Serotonin has a differential effect on pain modulation at different concentrations by increasing or decreasing pain sensation in comparison to NE which is mostly inhibitory to pain. Duloxetine’s potency to inhibit serotonin uptake is three time that of NE uptake. Shen et al. [18] showed, in a rat formalin model of nociception, that an excess of serotonin acts through 5-HT₃ receptors to reduce the analgesic synergy of duloxetine with morphine. It has been postulated that if duloxetine is given with ondansetron (an antagonist of the 5-HT₃ receptor), the analgesic synergism of duloxetine with morphine can be further increased.

There are some limitations in our study. We did not record the NRS scores over a recovery period of one week which would have been more informative than 24 to 48 hours of the postoperative period only. Similarly, we did not assess emotional aspect or cognitive function of the patients to examine their role in pain modulation. This was a single center trial in a specific cohort of surgical patient. Further trials comparing duloxetine with other opioid-sparing analgesics or analgesic adjuvants will be required to fully understand the usefulness of duloxetine in acute pain.

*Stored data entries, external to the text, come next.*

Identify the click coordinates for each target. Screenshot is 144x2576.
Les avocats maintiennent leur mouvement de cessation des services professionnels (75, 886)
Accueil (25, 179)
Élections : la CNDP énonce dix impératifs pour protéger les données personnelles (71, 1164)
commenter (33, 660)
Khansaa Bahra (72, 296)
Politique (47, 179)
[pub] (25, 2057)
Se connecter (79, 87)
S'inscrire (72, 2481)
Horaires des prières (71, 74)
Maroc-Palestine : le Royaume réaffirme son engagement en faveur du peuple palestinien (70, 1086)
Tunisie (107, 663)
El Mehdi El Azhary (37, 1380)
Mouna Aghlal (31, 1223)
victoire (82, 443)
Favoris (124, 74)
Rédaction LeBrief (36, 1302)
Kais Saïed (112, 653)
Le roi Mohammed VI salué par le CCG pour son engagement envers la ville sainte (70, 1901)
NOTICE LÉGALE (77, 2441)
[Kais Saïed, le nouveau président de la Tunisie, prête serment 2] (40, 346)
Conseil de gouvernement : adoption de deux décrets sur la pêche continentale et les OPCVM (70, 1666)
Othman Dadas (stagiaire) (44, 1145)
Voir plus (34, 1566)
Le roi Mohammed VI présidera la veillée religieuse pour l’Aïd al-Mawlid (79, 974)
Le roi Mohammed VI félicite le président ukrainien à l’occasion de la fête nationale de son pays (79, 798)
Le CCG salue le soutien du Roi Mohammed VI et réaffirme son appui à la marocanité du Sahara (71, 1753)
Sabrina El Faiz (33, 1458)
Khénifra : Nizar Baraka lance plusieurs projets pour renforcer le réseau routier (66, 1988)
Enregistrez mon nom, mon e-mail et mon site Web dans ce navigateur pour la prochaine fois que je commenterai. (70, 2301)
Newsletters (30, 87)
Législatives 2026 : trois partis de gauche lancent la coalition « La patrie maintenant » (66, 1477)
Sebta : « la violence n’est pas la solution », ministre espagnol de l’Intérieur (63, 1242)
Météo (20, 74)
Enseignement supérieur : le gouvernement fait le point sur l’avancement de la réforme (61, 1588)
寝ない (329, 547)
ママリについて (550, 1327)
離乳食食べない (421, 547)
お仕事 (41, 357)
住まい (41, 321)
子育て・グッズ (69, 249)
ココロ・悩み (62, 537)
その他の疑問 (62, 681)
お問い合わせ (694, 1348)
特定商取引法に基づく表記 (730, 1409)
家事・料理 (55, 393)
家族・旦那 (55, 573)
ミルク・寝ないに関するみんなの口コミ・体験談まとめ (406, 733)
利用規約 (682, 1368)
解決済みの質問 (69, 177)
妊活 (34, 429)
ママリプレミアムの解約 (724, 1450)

Minimal use of opioids postoperatively is an important factor in enhanced recovery that is measured in terms of time to ambulation and functional recovery. Decreasing the amount of opioids in PACU will help in deceasing the incidence of respiratory depression, constipation, opioid induced hyperalgesia, and urinary retention. Finding an adjuvant drug that is capable of decreasing consumption of opioids with minimal side effects is always an area of interest. In this study, the role of duloxetine in acute postoperative pain in patients undergoing surgery for LCS was explored with promising results. Duloxetine reduces postoperative pain after surgery as compared to a placebo, with no increase in adverse effects.